By Susan S. Paul, MS; TSF Training Program Director

At this time of year, many Central Florida runners are in the midst of training for half and full marathons. Distance races require a unique blend of speed, strength, and endurance. This unique combination of running components can make it difficult for some to figure out how best to train for these races. Should runners focus on long runs or speed? Using a variety of training paces that address each of these individual running components has much to offer, so consider mixing it up. 

Training paces depend upon the intention and the distance of the workout. Yes, you can “just go out and run” but incorporating distinct run paces that address speed, strength, and endurance help prepare runners for the specific demands of a distance race. Distance training requires logging quite a few miles each week too, so by varying your training paces and mileage with each workout, you improve the quality of your training while also reducing the risk of injury or mental burnout.

My suggestions for how you can incorporate different training paces into your training routine are listed below. These pace ranges will offer you variety, as well as, improve your fitness level and boost your performance. 

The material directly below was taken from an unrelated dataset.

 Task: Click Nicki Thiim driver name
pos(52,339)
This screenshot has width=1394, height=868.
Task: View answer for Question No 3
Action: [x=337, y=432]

SPEED If you are doing intervals on a track (intervals of less than 1 mile; i.e. 1200’s or less), use 60 seconds per mile faster than your goal marathon or half-marathon pace. For longer intervals, like Mile Repeats, use a time of 30 seconds per mile faster than your goal marathon or half-marathon pace. Distance: Use this pace range of 30-60 seconds per mile faster than goal race pace for runs of 6 miles or less.

STRENGTH Tempo or hill runs are also referred to as strength runs. For these types of runs, use a range of 30 seconds per mile faster than your goal marathon race pace to right AT your goal race pace. Distance: Use this pace range for runs of 10 miles or less. 

ENDURANCE Endurance is gained through long runs as you increase distance in graduated increments. The recommended pace for long runs is typically slower than your goal race pace, especially for runs over 14 miles. The general adage is, the longer the run, the slower the pace. For long runs, use a range of 30 to 60 seconds per mile slower than goal race pace. Distance: For runs of 11 to 14 miles, try 30 seconds slower than goal race pace. For runs over 14 miles, use 45-60 seconds slower than goal pace. 

Keep in mind that these recommended training paces are for “ideal” weather conditions. Heat and humidity are not factored in, so prepare to slow down if you are training in hot, humid conditions. As always, listen to your body while training and adjust training paces accordingly. If a run pace feels too hard, it is, so slow it down. On the other hand, if a training pace feels too easy, pick up the pace by a few seconds and see how that feels. Take note of your recovery time afterwards; if your post-run recovery is slow and you are not ready for the next run on your training plan, the training pace was most likely too fast. Paying attention to the messages your body sends you is one of the best lessons running teaches us, so listen and learn.